Tuesday, March 25, 2008
Jack Kevorkian interview
In case you missed it, convicted murderer Jack Kevorkian is running for Congress this year. Dr. Kevorkian had read the interview I did with John Kerry back in 2004 and liked the way it was handled, and so he enthusiastically agreed to sit down with me for this interview.
Me: I appreciate you agreeing to talk to me today. I imagine that you are being hounded for interview requests, what with your announcement that begins your candidacy.
Jack: Anything to get away from that Feiger character. I swear. One of these days...
Me: Before we discuss your future political aspirations, I'd like to talk to you about your past. You spent 8-plus years in prison for second degree murder. It is reported that you are responsible for an estimated 130 deaths from "assisted suicide". Any chance you can narrow that number down into an exact body count?
Jack: I might. But then I'd have to kill you.
Me: Very funny Dr. Death. Seriously though. call me crazy. I know it's probably just me, but before I cast my vote for a candidate, I'd just like to know how many citizens they've offed.
Jack: Why don't you ask that question of Bush and his unjust war?
Me: Wow. You are comparing what you did to the war against terrorism? AND you're quoting Andy Heller? You really are wacked, aren't you?
Jack: Viva La France!
Me: Uh hem... Right. OK, Let's talk platform. Where do you come down on the death tax?

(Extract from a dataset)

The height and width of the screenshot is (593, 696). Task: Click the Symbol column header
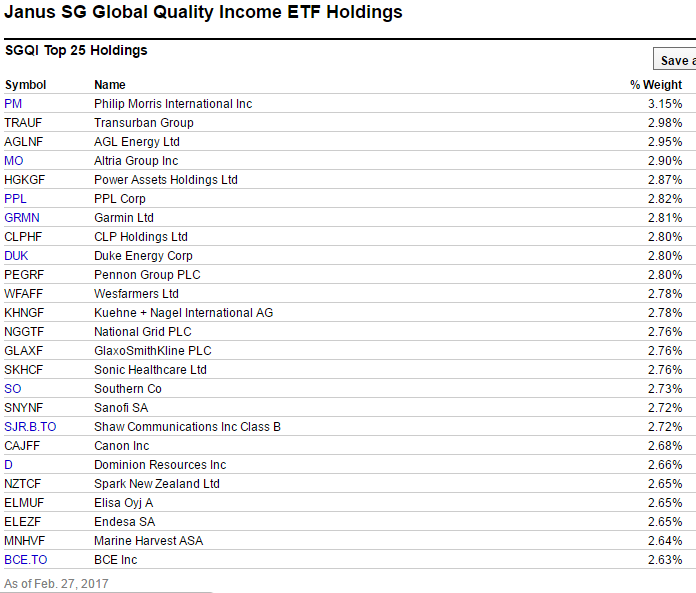(25, 85)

Jack: Now who's trying to be the comedian? As a matter of fact, I am against it. I don't think the government should profit from other people's death and misery. That's my job.
Me: You are said to be an advocate of the Ninth Amendment to the U.S. Bill of Rights, and are quoted as stating, “You can’t take my innate rights away from me without a fight.” Would your "innate rights" include sir, assisted suicide- the precise crime that you were convicted, incarcerated, and made to be somebody's "Nancy" for?
Jack: It would. Hey!
Me: Let me rephrase. Would it be my innate right to take a steaming dump on the hood of your car?
Jack: NO!
Me: Oops. I wish you would have stated your position on the 9th more clearly. Moving on. You fancy yourself to be an inventor of sorts. You wanted to talk about your latest creation.

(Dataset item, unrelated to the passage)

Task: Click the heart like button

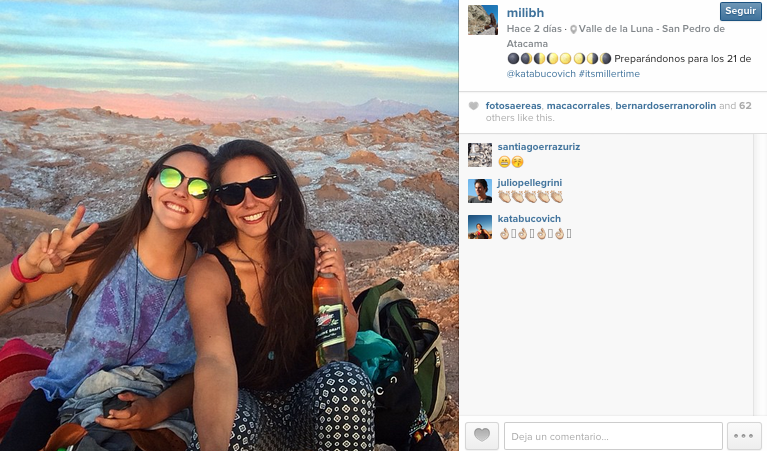Action: pyautogui.click(x=482, y=436)
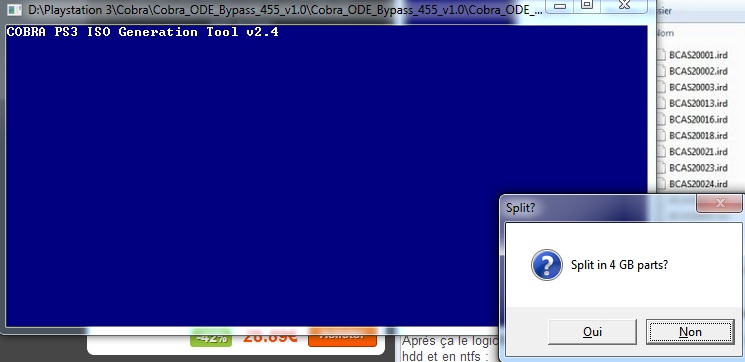
Task: Choose Oui to split into 4 GB parts
Action: [592, 332]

Jack: Yes. Thank you. I have been concerned ever since the 2000 elections about the imperfect touch-screen voting machines and the propensity for disenfranchising the electorate. Everybody has a right for their voice to be heard! Unless of course, they don't want their voice to be heard, and then I suppose I could see to that as well.

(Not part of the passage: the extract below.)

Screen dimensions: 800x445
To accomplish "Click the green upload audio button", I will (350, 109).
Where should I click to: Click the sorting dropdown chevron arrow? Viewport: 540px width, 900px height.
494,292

Me: Is this going somewhere?
Jack: Sorry. I do tend to ramble on, don't I? It goes back to those years spent in the basement morgues chock full of all those good listeners. Would you like me to teach you the lesson of being a good listener?
Me: Uhhhhhhh. Please go on.
Jack: As I was saying. Imagine a world without the hanging chad.
Me: I didn't know chad. One of your previous 130 (or so) "clients"?
Jack: I have created the perfect polling booth. With a few modifications installed in the back of each booth, you have the first ever error-proof voting machine! In fact, I have offered to install these free of charge all over the 9th Congressional district.
Me: Cool! How does it work?
Jack: It's proprietary information. Let's just say there are computer chips and vote recognition software and just leave it at that. Would you like to try the demo machine?
Me: Errr. Sure. Hey, what are these wires that are connected to the button for your opponent? Why do they lead to this car battery and what are these test tubes of colorful liquids, this series of pulleys and a hydraulic powered syringe doing here?
Jack: It's all very technical, but it is to ensure accuracy. In fact, Hillary had planned on using this baby in the do-over primary against Obama, but it doesn't look like she will get the chance to give this baby a test spin now. Go ahead. You can be the first. Make your selection. Vote for me, or vote for that other guy.
Me: I'm sorry Mr. Death. You scare me. I'm afraid I need to vote for this other guy... *press* Ow! What was that!?
Jack: That is the sweet sound of democracy in play.
Me: I feel sleepy. Hey! Where'd the tunnel come from? I see a light. You in there Mr. Death?
Jack: Please. Just call me "doctor". Or better yet. Call me "Congressman".